TASK OBJECTIVE
Rewrite every line of the items below as a numbered list, leaving out any blank lines.

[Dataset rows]

* begin *

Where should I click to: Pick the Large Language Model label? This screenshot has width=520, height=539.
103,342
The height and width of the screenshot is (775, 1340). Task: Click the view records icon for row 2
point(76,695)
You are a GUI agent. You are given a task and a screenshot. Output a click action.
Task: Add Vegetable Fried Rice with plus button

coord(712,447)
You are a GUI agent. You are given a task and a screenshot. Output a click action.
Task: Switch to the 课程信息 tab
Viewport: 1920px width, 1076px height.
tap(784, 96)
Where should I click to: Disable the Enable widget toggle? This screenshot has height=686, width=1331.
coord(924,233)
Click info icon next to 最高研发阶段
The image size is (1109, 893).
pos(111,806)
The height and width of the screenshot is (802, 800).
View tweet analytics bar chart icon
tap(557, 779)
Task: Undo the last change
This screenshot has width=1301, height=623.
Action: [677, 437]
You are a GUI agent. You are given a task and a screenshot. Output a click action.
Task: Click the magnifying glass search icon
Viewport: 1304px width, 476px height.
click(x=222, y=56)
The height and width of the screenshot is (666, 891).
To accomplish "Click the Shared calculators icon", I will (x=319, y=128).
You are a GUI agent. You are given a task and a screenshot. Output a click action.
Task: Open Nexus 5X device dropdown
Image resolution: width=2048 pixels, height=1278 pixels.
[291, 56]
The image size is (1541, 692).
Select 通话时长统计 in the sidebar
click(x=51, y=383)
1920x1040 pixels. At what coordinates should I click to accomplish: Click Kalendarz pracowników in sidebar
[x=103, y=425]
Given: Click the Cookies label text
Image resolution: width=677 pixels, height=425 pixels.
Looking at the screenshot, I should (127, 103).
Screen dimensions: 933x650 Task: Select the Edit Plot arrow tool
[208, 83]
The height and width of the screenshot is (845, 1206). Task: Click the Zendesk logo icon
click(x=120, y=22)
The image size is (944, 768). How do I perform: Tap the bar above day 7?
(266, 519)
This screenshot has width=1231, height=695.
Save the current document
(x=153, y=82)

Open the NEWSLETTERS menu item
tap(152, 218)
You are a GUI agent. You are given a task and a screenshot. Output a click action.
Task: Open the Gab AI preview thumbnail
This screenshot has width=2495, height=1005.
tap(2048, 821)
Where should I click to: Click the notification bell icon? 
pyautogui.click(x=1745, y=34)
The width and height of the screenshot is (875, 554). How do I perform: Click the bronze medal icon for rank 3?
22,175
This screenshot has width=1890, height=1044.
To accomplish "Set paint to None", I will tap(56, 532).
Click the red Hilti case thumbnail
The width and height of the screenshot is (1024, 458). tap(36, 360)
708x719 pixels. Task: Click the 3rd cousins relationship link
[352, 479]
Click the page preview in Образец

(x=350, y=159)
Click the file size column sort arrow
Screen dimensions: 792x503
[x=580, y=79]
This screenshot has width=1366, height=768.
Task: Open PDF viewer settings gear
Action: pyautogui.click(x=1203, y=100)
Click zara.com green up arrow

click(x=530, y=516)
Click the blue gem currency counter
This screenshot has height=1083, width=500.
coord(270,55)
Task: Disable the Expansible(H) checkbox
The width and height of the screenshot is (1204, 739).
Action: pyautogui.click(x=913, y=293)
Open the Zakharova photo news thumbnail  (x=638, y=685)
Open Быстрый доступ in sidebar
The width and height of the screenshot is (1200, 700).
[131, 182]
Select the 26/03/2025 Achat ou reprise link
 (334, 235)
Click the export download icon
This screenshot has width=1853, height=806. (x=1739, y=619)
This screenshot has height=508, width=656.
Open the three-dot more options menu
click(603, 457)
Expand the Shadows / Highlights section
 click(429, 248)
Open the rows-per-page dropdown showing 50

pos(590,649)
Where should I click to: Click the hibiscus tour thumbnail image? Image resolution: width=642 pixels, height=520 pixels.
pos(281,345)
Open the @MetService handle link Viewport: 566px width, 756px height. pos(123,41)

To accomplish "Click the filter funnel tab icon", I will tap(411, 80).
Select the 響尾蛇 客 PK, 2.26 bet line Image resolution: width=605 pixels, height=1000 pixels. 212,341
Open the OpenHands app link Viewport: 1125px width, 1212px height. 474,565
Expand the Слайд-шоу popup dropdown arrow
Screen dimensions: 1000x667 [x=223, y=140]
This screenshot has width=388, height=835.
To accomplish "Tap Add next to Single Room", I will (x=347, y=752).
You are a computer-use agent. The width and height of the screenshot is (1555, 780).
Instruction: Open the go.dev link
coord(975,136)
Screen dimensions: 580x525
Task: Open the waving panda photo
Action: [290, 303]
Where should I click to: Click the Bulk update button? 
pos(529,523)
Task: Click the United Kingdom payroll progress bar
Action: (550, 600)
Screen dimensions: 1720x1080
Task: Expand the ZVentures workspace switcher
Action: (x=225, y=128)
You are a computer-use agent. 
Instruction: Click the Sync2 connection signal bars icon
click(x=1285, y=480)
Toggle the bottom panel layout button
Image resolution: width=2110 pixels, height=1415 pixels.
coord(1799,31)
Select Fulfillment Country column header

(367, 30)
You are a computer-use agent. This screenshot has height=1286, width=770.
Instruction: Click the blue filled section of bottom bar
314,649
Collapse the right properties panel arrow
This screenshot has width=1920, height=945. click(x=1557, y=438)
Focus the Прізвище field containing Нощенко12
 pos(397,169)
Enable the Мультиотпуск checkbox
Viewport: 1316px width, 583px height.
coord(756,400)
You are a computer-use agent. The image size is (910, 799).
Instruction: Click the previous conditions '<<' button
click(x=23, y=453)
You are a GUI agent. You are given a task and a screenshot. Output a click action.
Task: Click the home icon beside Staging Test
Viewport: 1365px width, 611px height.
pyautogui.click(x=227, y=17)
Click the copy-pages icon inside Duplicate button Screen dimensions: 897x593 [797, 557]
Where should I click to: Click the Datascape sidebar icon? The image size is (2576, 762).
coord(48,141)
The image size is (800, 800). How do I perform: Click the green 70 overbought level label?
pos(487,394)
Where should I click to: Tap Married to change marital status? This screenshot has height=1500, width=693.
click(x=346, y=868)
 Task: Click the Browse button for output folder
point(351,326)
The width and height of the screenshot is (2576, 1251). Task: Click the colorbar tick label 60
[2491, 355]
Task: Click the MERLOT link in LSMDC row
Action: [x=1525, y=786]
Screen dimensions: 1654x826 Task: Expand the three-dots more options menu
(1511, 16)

* end *

COMPLETE RESPONSE
1. Where should I click to: Pick the Large Language Model label? This screenshot has width=520, height=539.
2. 103,342
3. The height and width of the screenshot is (775, 1340). Task: Click the view records icon for row 2
4. point(76,695)
5. You are a GUI agent. You are given a task and a screenshot. Output a click action.
6. Task: Add Vegetable Fried Rice with plus button
7. coord(712,447)
8. You are a GUI agent. You are given a task and a screenshot. Output a click action.
9. Task: Switch to the 课程信息 tab
10. Viewport: 1920px width, 1076px height.
11. tap(784, 96)
12. Where should I click to: Disable the Enable widget toggle? This screenshot has height=686, width=1331.
13. coord(924,233)
14. Click info icon next to 最高研发阶段
15. The image size is (1109, 893).
16. pos(111,806)
17. The height and width of the screenshot is (802, 800).
18. View tweet analytics bar chart icon
19. tap(557, 779)
20. Task: Undo the last change
21. This screenshot has width=1301, height=623.
22. Action: [677, 437]
23. You are a GUI agent. You are given a task and a screenshot. Output a click action.
24. Task: Click the magnifying glass search icon
25. Viewport: 1304px width, 476px height.
26. click(x=222, y=56)
27. The height and width of the screenshot is (666, 891).
28. To accomplish "Click the Shared calculators icon", I will (x=319, y=128).
29. You are a GUI agent. You are given a task and a screenshot. Output a click action.
30. Task: Open Nexus 5X device dropdown
31. Image resolution: width=2048 pixels, height=1278 pixels.
32. [291, 56]
33. The image size is (1541, 692).
34. Select 通话时长统计 in the sidebar
35. click(x=51, y=383)
36. 1920x1040 pixels. At what coordinates should I click to accomplish: Click Kalendarz pracowników in sidebar
37. [x=103, y=425]
38. Given: Click the Cookies label text
39. Image resolution: width=677 pixels, height=425 pixels.
40. Looking at the screenshot, I should (127, 103).
41. Screen dimensions: 933x650 Task: Select the Edit Plot arrow tool
42. [208, 83]
43. The height and width of the screenshot is (845, 1206). Task: Click the Zendesk logo icon
44. click(x=120, y=22)
45. The image size is (944, 768). How do I perform: Tap the bar above day 7?
46. (266, 519)
47. This screenshot has width=1231, height=695.
48. Save the current document
49. (x=153, y=82)
50. Open the NEWSLETTERS menu item
51. tap(152, 218)
52. You are a GUI agent. You are given a task and a screenshot. Output a click action.
53. Task: Open the Gab AI preview thumbnail
54. This screenshot has width=2495, height=1005.
55. tap(2048, 821)
56. Where should I click to: Click the notification bell icon? 
57. pyautogui.click(x=1745, y=34)
58. The width and height of the screenshot is (875, 554). How do I perform: Click the bronze medal icon for rank 3?
59. 22,175
60. This screenshot has width=1890, height=1044.
61. To accomplish "Set paint to None", I will tap(56, 532).
62. Click the red Hilti case thumbnail
63. The width and height of the screenshot is (1024, 458). tap(36, 360)
64. 708x719 pixels. Task: Click the 3rd cousins relationship link
65. [352, 479]
66. Click the page preview in Образец
67. (x=350, y=159)
68. Click the file size column sort arrow
69. Screen dimensions: 792x503
70. [x=580, y=79]
71. This screenshot has width=1366, height=768.
72. Task: Open PDF viewer settings gear
73. Action: pyautogui.click(x=1203, y=100)
74. Click zara.com green up arrow
75. click(x=530, y=516)
76. Click the blue gem currency counter
77. This screenshot has height=1083, width=500.
78. coord(270,55)
79. Task: Disable the Expansible(H) checkbox
80. The width and height of the screenshot is (1204, 739).
81. Action: pyautogui.click(x=913, y=293)
82. Open the Zakharova photo news thumbnail  (x=638, y=685)
83. Open Быстрый доступ in sidebar
84. The width and height of the screenshot is (1200, 700).
85. [131, 182]
86. Select the 26/03/2025 Achat ou reprise link
87.  (334, 235)
88. Click the export download icon
89. This screenshot has width=1853, height=806. (x=1739, y=619)
90. This screenshot has height=508, width=656.
91. Open the three-dot more options menu
92. click(603, 457)
93. Expand the Shadows / Highlights section
94.  click(429, 248)
95. Open the rows-per-page dropdown showing 50
96. pos(590,649)
97. Where should I click to: Click the hibiscus tour thumbnail image? Image resolution: width=642 pixels, height=520 pixels.
98. pos(281,345)
99. Open the @MetService handle link Viewport: 566px width, 756px height. pos(123,41)
100. To accomplish "Click the filter funnel tab icon", I will tap(411, 80).
101. Select the 響尾蛇 客 PK, 2.26 bet line Image resolution: width=605 pixels, height=1000 pixels. 212,341
102. Open the OpenHands app link Viewport: 1125px width, 1212px height. 474,565
103. Expand the Слайд-шоу popup dropdown arrow
104. Screen dimensions: 1000x667 [x=223, y=140]
105. This screenshot has width=388, height=835.
106. To accomplish "Tap Add next to Single Room", I will (x=347, y=752).
107. You are a computer-use agent. The width and height of the screenshot is (1555, 780).
108. Instruction: Open the go.dev link
109. coord(975,136)
110. Screen dimensions: 580x525
111. Task: Open the waving panda photo
112. Action: [290, 303]
113. Where should I click to: Click the Bulk update button? 
114. pos(529,523)
115. Task: Click the United Kingdom payroll progress bar
116. Action: (550, 600)
117. Screen dimensions: 1720x1080
118. Task: Expand the ZVentures workspace switcher
119. Action: (x=225, y=128)
120. You are a computer-use agent. 
121. Instruction: Click the Sync2 connection signal bars icon
122. click(x=1285, y=480)
123. Toggle the bottom panel layout button
124. Image resolution: width=2110 pixels, height=1415 pixels.
125. coord(1799,31)
126. Select Fulfillment Country column header
127. (367, 30)
128. You are a computer-use agent. This screenshot has height=1286, width=770.
129. Instruction: Click the blue filled section of bottom bar
130. 314,649
131. Collapse the right properties panel arrow
132. This screenshot has width=1920, height=945. click(x=1557, y=438)
133. Focus the Прізвище field containing Нощенко12
134.  pos(397,169)
135. Enable the Мультиотпуск checkbox
136. Viewport: 1316px width, 583px height.
137. coord(756,400)
138. You are a computer-use agent. The image size is (910, 799).
139. Instruction: Click the previous conditions '<<' button
140. click(x=23, y=453)
141. You are a GUI agent. You are given a task and a screenshot. Output a click action.
142. Task: Click the home icon beside Staging Test
143. Viewport: 1365px width, 611px height.
144. pyautogui.click(x=227, y=17)
145. Click the copy-pages icon inside Duplicate button Screen dimensions: 897x593 [797, 557]
146. Where should I click to: Click the Datascape sidebar icon? The image size is (2576, 762).
147. coord(48,141)
148. The image size is (800, 800). How do I perform: Click the green 70 overbought level label?
149. pos(487,394)
150. Where should I click to: Tap Married to change marital status? This screenshot has height=1500, width=693.
151. click(x=346, y=868)
152.  Task: Click the Browse button for output folder
153. point(351,326)
154. The width and height of the screenshot is (2576, 1251). Task: Click the colorbar tick label 60
155. [2491, 355]
156. Task: Click the MERLOT link in LSMDC row
157. Action: [x=1525, y=786]
158. Screen dimensions: 1654x826 Task: Expand the three-dots more options menu
159. (1511, 16)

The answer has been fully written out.